BEGIN

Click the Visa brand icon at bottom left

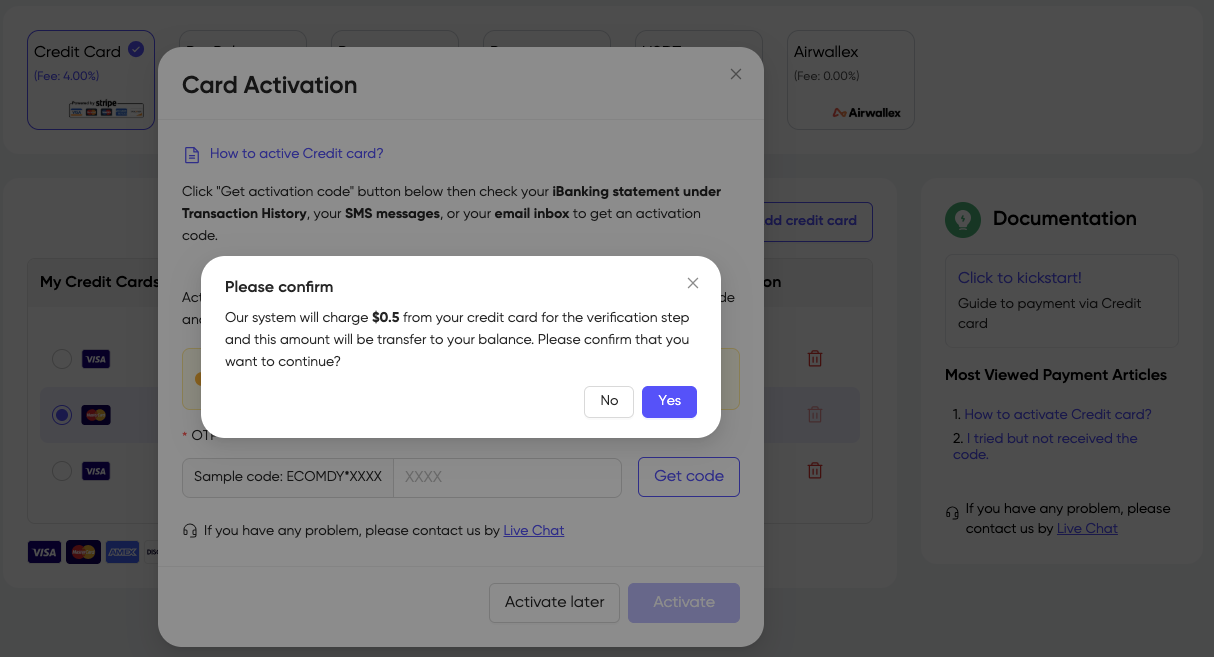click(44, 551)
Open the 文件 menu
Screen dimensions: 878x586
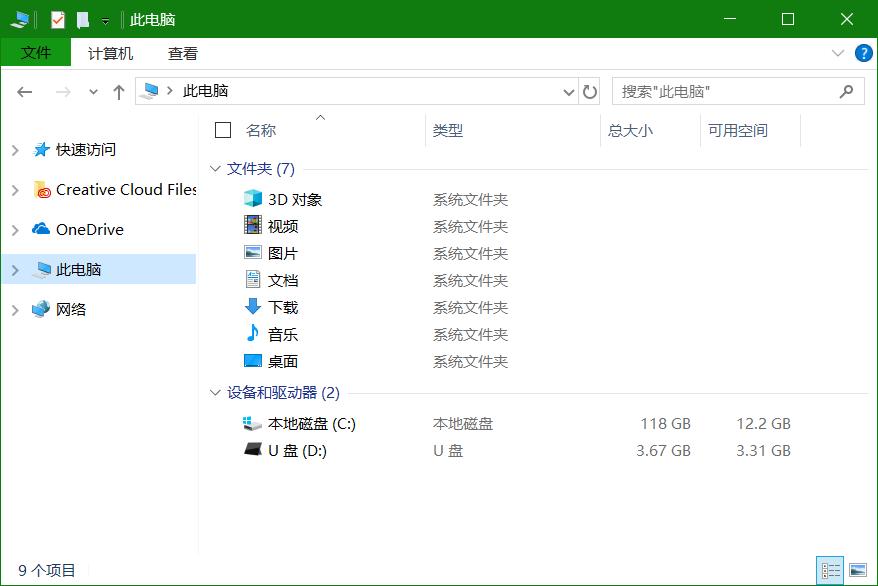tap(36, 53)
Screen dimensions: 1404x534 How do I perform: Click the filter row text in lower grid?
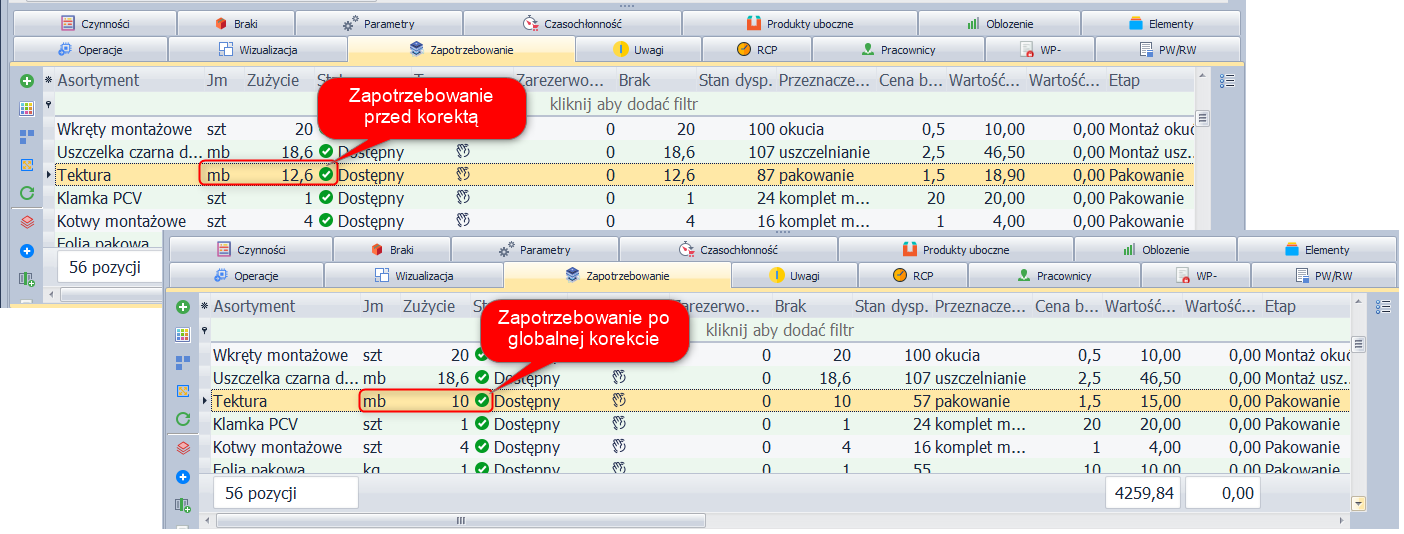pyautogui.click(x=779, y=330)
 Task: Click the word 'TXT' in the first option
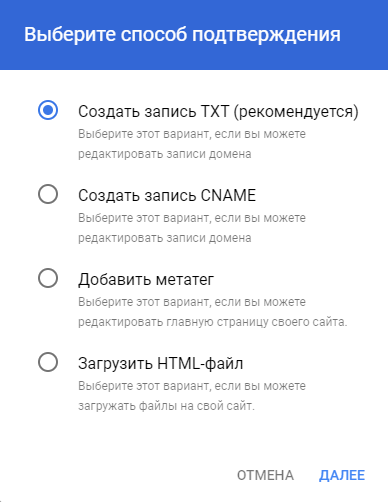pos(215,111)
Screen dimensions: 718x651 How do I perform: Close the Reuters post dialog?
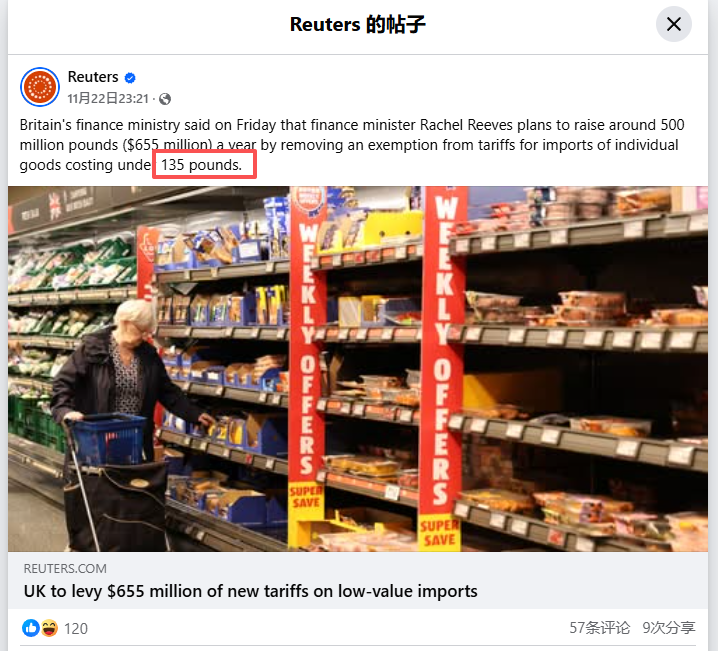pyautogui.click(x=674, y=24)
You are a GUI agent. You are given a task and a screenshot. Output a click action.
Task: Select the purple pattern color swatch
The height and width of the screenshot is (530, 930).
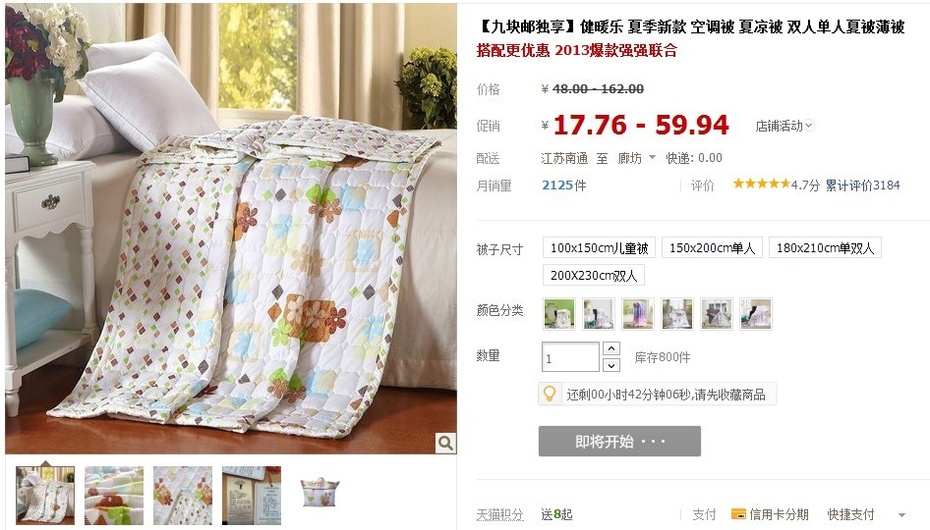(638, 314)
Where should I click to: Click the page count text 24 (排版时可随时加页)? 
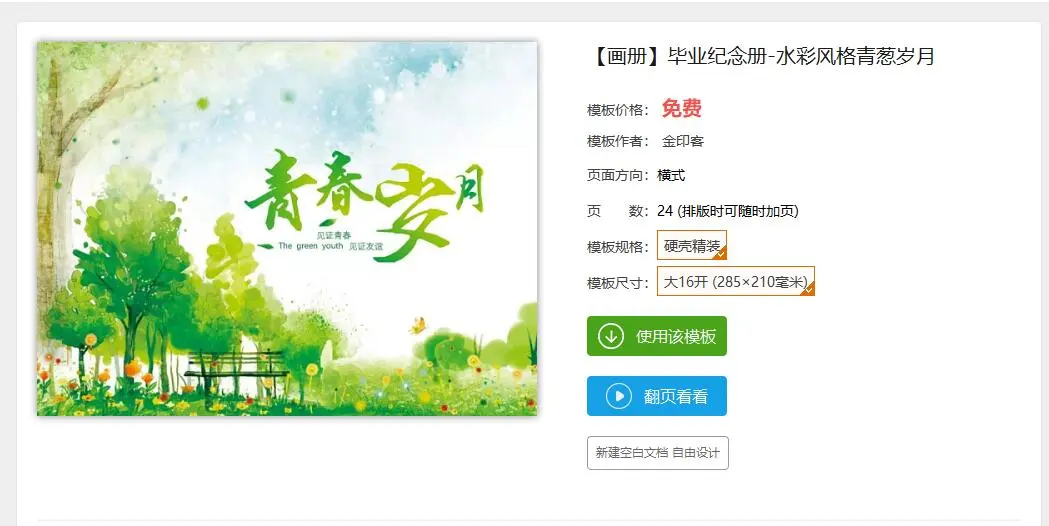[x=728, y=211]
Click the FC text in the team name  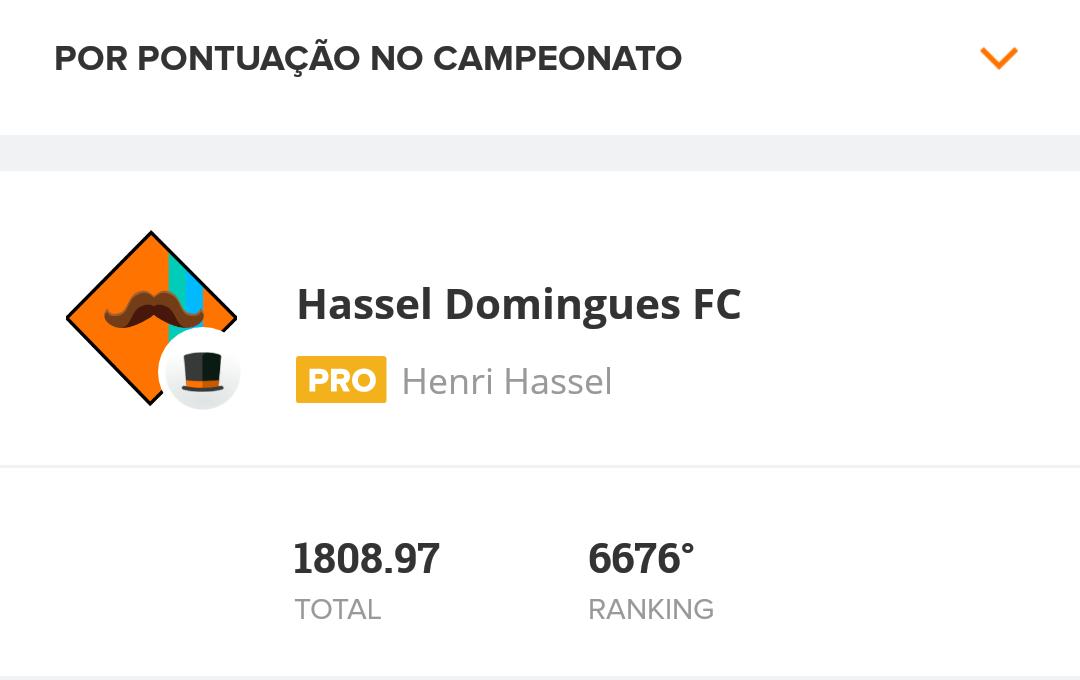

END

*WHAT TO PRODUCE:*
Set down exactly the lines above, from the line containing "Screen dimensions: 718x651" through the line containing "Task: Select the purple pattern color swatch". Skip the pictures.

*PROBLEM SOLUTION:*
Screen dimensions: 718x651 How do I perform: Close the Reuters post dialog?
pyautogui.click(x=674, y=24)
You are a GUI agent. You are given a task and a screenshot. Output a click action.
Task: Select the purple pattern color swatch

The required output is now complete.